Alan Wheatley - General taxation and funding of social care
19 March 2010
Alan Wheatley, Green Party spokesperson on disability issues, comments on the funding of social care:
In a Times online comment article, Prof Peter Beresford (a member of the Joseph Rowntree Foundation's independent living committee) cites strong service user support for funding of social care out of general taxation, along with concern about goverment associating service users with "burden."
His conclusions are very close to Green Party policy and can serve as a cue for debating Citizens Income:
Beresford: "[Research respondents] see social care as a means of maximising people's quality of life and capacity to contribute and reject the Green Paper's presentation of older and disabled people as a burden to working-age people. They argue that properly funded social care prevents problems, reduces costs and enables people of all ages to contribute, both socially and economically, as taxpayers. Until recently, the position of anyone arguing that general taxation should be explored as a possible way of funding social care was equivalent to admitting that the emperor was wearing no clothes. The climate seems to have changed.

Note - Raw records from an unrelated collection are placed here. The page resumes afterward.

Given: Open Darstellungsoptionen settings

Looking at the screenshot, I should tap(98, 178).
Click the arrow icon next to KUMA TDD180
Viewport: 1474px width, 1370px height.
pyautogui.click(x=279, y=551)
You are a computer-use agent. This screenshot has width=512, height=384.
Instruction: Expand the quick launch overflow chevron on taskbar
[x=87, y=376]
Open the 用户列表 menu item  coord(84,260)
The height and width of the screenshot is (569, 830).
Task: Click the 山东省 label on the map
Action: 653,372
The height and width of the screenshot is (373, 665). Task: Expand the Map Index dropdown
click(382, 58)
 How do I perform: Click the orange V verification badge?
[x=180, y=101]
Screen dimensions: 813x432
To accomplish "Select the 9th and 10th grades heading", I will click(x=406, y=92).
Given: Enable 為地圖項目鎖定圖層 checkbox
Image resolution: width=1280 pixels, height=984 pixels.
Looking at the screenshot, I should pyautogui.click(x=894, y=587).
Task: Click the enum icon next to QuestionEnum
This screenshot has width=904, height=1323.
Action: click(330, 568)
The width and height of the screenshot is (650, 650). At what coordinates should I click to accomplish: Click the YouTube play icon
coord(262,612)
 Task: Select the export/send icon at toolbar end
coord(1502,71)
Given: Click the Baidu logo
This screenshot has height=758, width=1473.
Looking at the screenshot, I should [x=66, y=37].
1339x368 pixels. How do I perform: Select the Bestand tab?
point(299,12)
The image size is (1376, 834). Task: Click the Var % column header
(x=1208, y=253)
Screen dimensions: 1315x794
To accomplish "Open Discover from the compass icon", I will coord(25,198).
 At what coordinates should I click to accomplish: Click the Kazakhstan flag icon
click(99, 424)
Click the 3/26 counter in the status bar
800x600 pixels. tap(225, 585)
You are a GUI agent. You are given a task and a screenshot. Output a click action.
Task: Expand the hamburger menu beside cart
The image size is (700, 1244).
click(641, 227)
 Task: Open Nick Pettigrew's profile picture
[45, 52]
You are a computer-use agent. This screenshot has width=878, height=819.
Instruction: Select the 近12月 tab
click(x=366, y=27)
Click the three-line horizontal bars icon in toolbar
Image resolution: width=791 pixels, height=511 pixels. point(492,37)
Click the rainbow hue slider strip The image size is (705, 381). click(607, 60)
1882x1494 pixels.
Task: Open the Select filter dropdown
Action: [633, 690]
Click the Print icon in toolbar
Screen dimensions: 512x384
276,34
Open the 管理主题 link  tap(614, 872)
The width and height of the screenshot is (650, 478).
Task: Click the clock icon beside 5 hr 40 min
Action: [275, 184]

"If we are to have the sustainable, fair and cost-effective social care that everyone admits is essential for future generations, debate cannot be hemmed in with artificial constraints, based on simplistic assumptions about cost. Instead open, full, frank and most of all, inclusive debate that involves service users and carers on equal terms, which extends beyond the funding of social care to consider its very nature, is what is most needed."
Peter Beresford told me last year by e-mail that he does not generally discuss the Green Party, because the Green Party "is not yet a contender in popular understanding to be a general election winner or decider, so it still doesn't feature as one of the major political parties in the UK at least." Yet in the past month, he saw to it that I was included as a panel member at his lecture to Sir Wm Beveridge Foundation on the future funding of social care.
In my talk to the Sir Wm Beveridge Foundation, I focused on the pernicious influences of privatised welfare and also the neglect - in public spending priorities - of lifelong learners "non-occupational" education. Peter Beresford, and Rosemary O'Neill of CarerWatch, particularly spoke to me of the incisiveness of my input regarding the interplay between privatisation of welfare reform and privatisation of the welfare state. And my own experience (in 2004) of entitlement to lifelong learning being given lower priority than that of "preparing a workforce to implement the London 2012 Olympics" has been recently echoed by Gordon Brown on last weekend's Sunday Politics. He said that the focus of adult learning must be on qualification levels 2 and above - thus implying that the requirements of my 2010 adult learners to whom I volunteer my services as an ICT coach now, as per those of my 2004 adult learners with learning difficulties - are inessential to the economy.
Clearly, there is much more work to do after the general election in terms of promoting policy on social care and lifelong education. I hope that Green Party general election candidates' commitment to pledges from CarerWatch and Every Disabled Child Matters will make a difference.